- SOURCE PASSAGE:

Centers speak up: the clinical context for health information technology in the ambulatory care setting

J Gen Intern Med. 2008 Apr;23(4):372-8. doi: 10.1007/s11606-007-0488-6.

Abstract

Background: Clinicians in ambulatory care settings are increasingly called upon to use health information technology (health IT) to improve practice efficiency and performance. Successful adoption of health IT requires an understanding of how clinical tasks and workflows will be affected; yet this has not been well described.

Objective: To describe how health IT functions within a clinical context.

Design: Qualitative study, using in-depth, semi-structured interviews.

Participants: Executives and staff at 4 community health centers, 3 health center networks, and 1 large primary care organization.

Approach: Transcribed audio-recorded interviews, analyzed using the constant comparative method.

Pixel coordinate grounding data:
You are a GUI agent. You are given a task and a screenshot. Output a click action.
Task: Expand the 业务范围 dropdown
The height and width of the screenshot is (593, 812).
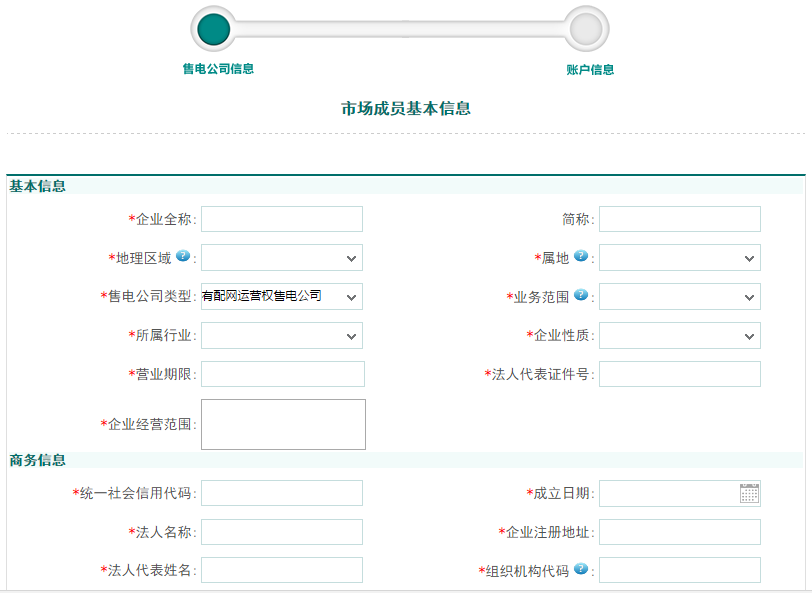[679, 297]
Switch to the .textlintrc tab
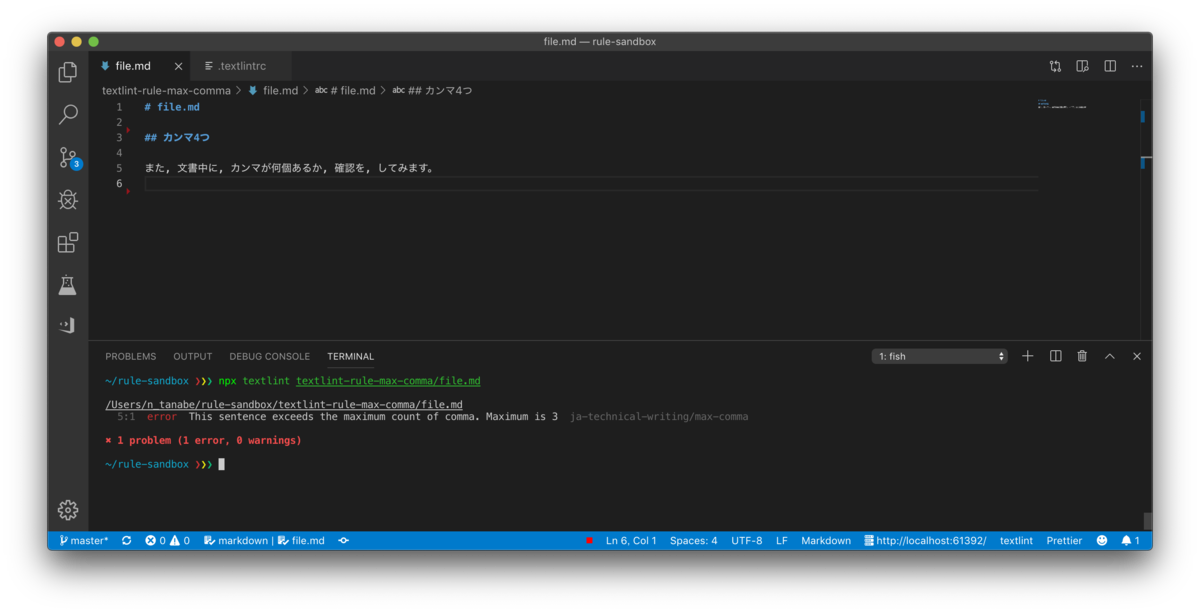The height and width of the screenshot is (613, 1200). click(x=235, y=66)
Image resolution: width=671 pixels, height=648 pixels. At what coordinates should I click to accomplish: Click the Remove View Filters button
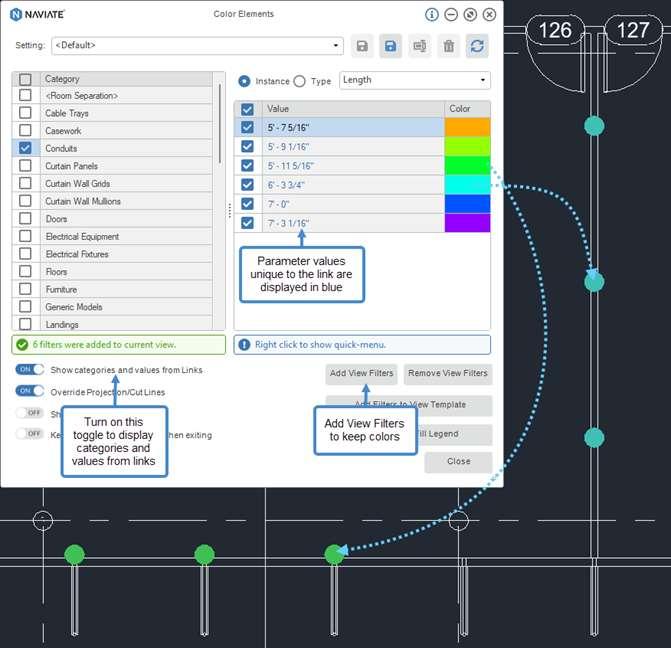tap(448, 373)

- TASK REQUIREMENTS:
• A. List the section headings that divide the abstract on health information technology in ambulatory care.
• B. Reproduce the part of the health IT abstract starting at "Centers speak up: the" and ending at "primary care organization.", substituting "Leaders" for "Executives".
• C. Pick up the abstract on health information technology in ambulatory care after its final sentence and carry it forward.

- EXPECTED OUTPUTS:
• A. Background, Objective, Design, Participants, Approach

• B.
Centers speak up: the clinical context for health information technology in the ambulatory care setting

J Gen Intern Med. 2008 Apr;23(4):372-8. doi: 10.1007/s11606-007-0488-6.

Abstract

Background: Clinicians in ambulatory care settings are increasingly called upon to use health information technology (health IT) to improve practice efficiency and performance. Successful adoption of health IT requires an understanding of how clinical tasks and workflows will be affected; yet this has not been well described.

Objective: To describe how health IT functions within a clinical context.

Design: Qualitative study, using in-depth, semi-structured interviews.

Participants: Leaders and staff at 4 community health centers, 3 health center networks, and 1 large primary care organization.

• C.
Results: Systematic characterization of clinical context identified 6 primary clinical domains. These included results management, intra-clinic communication, patient education and outreach, inter-clinic coordination, medication management, and provider education and feedback. We generated clinical process diagrams to characterize these domains. Participants suggested that underlying workflows for these domains must be fully operational to ensure successful deployment of health IT.

Conclusions: Understanding the clinical context is a necessary precursor to successful deployment of health IT. Process diagrams can serve as the basis for EHR certification, to identify challenges, to measure health IT adoption, or to develop curricular content regarding the role of health IT in clinical practice.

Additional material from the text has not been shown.